In patients with localized disease, adjuvant chemotherapy is generally recommended for all medically fit patients with stage III (node-positive) disease. For those with node-negative disease, with cancer extending into the pericolic adipose tissue (stage II), there is general agreement to offer adjuvant therapy to those considered to be at higher than average risk of recurrence. The factors clearly regarded as leading to increased risk are: T4 primary tumours (either invading onto the serosal surface or into adjacent organs), poorly differentiated histology, the presence of perforation and assessment of an inadequate number of nodes (see above). Other factors are thought to possibly increase the risk of cancer recurrence and may also influence the decision to offer adjuvant therapy. These include an obstructing primary tumour, lymphovascular invasion, perineural invasion and tumours with a high proliferative index. There is also a preference toward offering adjuvant therapy to young patients even if they have average-risk stage II disease. Adjuvant therapy is not offered after resection of stage I colon cancer.
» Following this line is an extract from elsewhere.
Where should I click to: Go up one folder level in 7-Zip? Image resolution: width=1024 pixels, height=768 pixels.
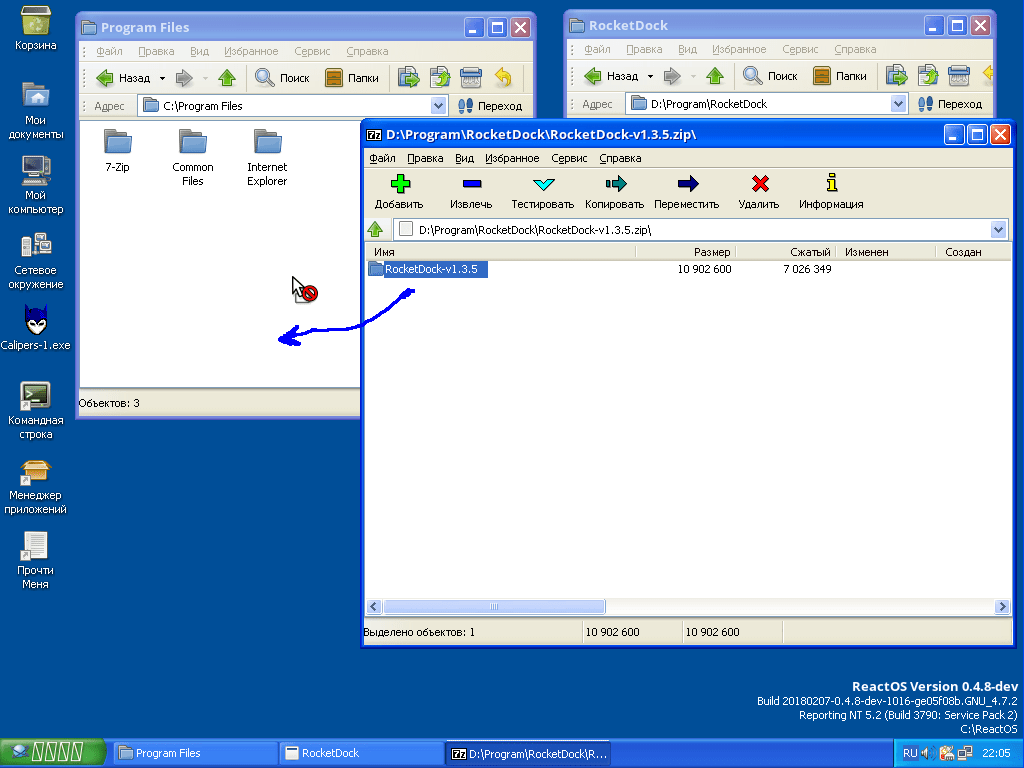click(377, 229)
The standard adjuvant chemotherapy offered is some version of the FOLFOX regimen, given every two weeks for 12 cycles. FOLFOX-4 has been demonstrated to decrease the risk of recurrence of stage III colon cancer by an absolute 6.3% at three years compared with infusional 5-FU and leucovorin (6). Most Canadian centres use a version of this, referred to as modified FOLFOX-6, which is simpler to administer. The previous standard North American regimen of bolus 5-FU and leucovorin (FUFA or Mayo regimen) for five consecutive days every four weeks for six cycles has essentially been abandoned because it is less effective and too toxic. Some patients are offered the option of adjuvant therapy with capecitabine. This spares the need for a central venous access device (needed for the FOLFOX and FOLFIRI regimens) and requires far fewer cancer clinic visits. Unfortunately, there is considerable disparity among the provinces regarding whether capecitabine is funded by the province. There is growing interest in substituting capecitabine for infusional 5-FU in combination with oxaliplatin. The clinical trials testing the effectiveness of this substitution have not yet matured.
PA: There is growing concern about the cost of chemotherapy in situations where it is not likely to be curative. There are some drugs that have been advocated for colon cancer that are in this category.
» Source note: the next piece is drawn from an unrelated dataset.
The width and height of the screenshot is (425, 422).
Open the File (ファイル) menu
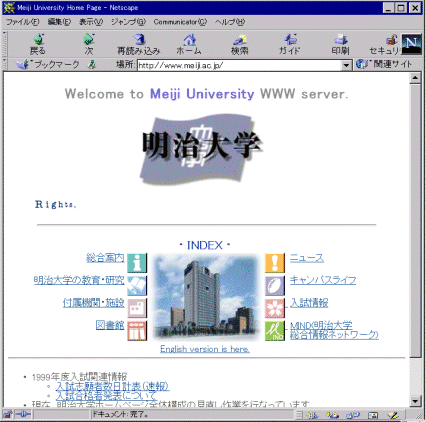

PC: Currently, systemic therapy has no potential for curing ACRC. A small minority of patients with paucimetastatic disease may have sufficient shrinkage of their disease to enable potentially curative resection of metastases, but in general terms, the goal of systemic therapy remains control of the cancer. When cure is not the goal, the competing considerations relate to the degree of benefit versus the impact on quality of life. Obviously, cost also becomes an issue.
Although the new chemotherapy agents are expensive ($20,000 to $30,000 per six months of therapy), their cost is not out of keeping with what we are willing to pay for similarly effective agents in other malignancies, and provincial Ministries of Health have been willing accept these added costs. What is more of an issue is the addition of the new ‘targeted therapies’ to the standard armamentarium for ACRC. Part of the problem relates to the uncertainty of the degree of benefit they provide, particularly in the context of their cost. Two agents in particular are creating controversy in Canada.
Bevacizumab, a monoclonal antibody targeted against vascular endothelial growth factor, has been demonstrated to prolong survival when added to chemotherapy. The most compelling study published to date (7) concluded that adding bevacizumab to a specific combination of 5-FU, leucovorin and irinotecan (IFL) led to a five month increase in median survival over IFL alone. This is considered a fairly dramatic result for an advanced solid tumour. However, in absolute terms, the combination of IFL plus bevacizumab generated a median survival of 20 months, which is no better than the results we see using regimens such as FOLFOX and FOLFIRI alone. IFL is considered to be a toxic chemotherapy regimen and is not in common use in Canada, so some have concluded that this ‘seminal’ study has done no more than demonstrate that adding bevacizumab to inferior chemotherapy yields results as good as better chemotherapy. A more recent study, so far only presented in abstract form, has suggested that bevacizumab does improve survival when added to the more effective and better tolerated FOLFOX chemotherapy, but with a more modest gain of approximately two month extension of median survival. A five month survival gain, at an incremental cost in Canada of approximately $50,000 per patient per annum, is one thing, but if the actual benefit is only two months, one has to wonder if this is the best use of our resources. Although generally well tolerated, bevacizumab can lead to some serious toxicities including hypertension, thromboembolic events and bowel perforation, to name a few. This agent is currently being funded by a few provinces. In other provinces the governments have shut their eyes to its use in private infusion clinics, or have even permitted provincial cancer agencies to administer it to patients who have been able to purchase it on their own. One can hear the creaking of the Canada Health Act. There is also the issue that this agent has been aggressively marketed, with patients’ perceptions of the gains often appearing unrealistic.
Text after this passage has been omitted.